--- Supplied data ---

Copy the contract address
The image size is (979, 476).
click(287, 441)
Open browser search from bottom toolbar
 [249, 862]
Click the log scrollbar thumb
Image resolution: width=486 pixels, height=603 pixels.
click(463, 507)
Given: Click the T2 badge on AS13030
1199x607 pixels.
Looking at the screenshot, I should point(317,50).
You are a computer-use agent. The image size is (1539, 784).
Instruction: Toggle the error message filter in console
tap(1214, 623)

==

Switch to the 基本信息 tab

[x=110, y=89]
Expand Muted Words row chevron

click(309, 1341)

* * *

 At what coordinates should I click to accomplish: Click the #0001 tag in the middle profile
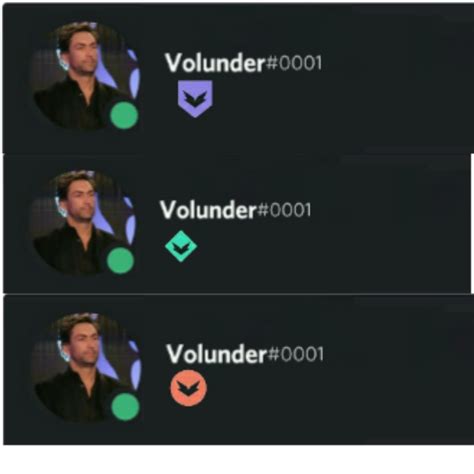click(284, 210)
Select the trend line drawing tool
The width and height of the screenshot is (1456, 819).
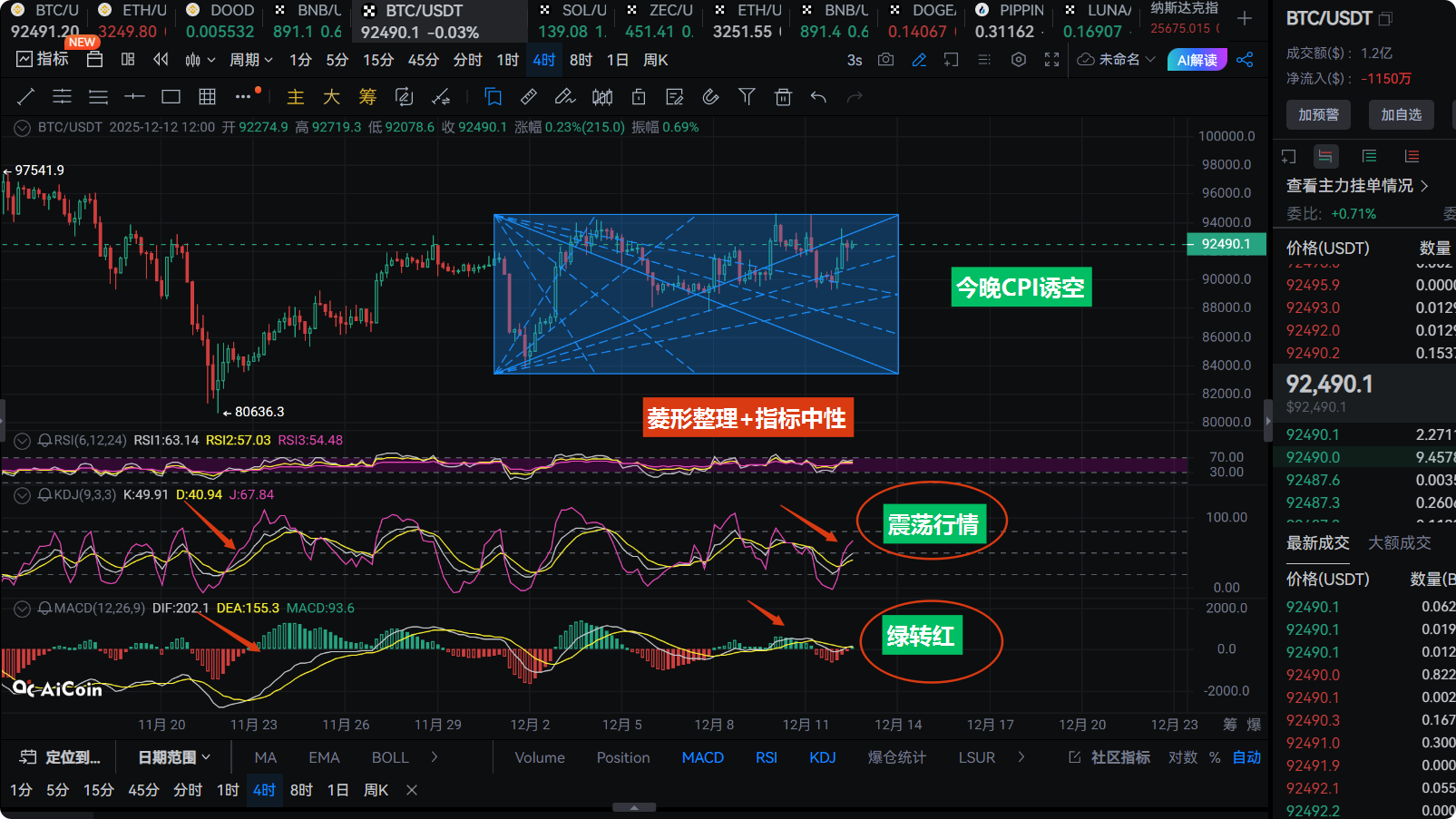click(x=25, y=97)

--- Task requirements ---
Please return the items from the line with "Copy the contract address" to the line with "tap(1214, 623)", both lines included, reproduced character for character.

--- Task solution ---
Copy the contract address
The image size is (979, 476).
click(287, 441)
Open browser search from bottom toolbar
 [249, 862]
Click the log scrollbar thumb
Image resolution: width=486 pixels, height=603 pixels.
click(463, 507)
Given: Click the T2 badge on AS13030
1199x607 pixels.
Looking at the screenshot, I should point(317,50).
You are a computer-use agent. The image size is (1539, 784).
Instruction: Toggle the error message filter in console
tap(1214, 623)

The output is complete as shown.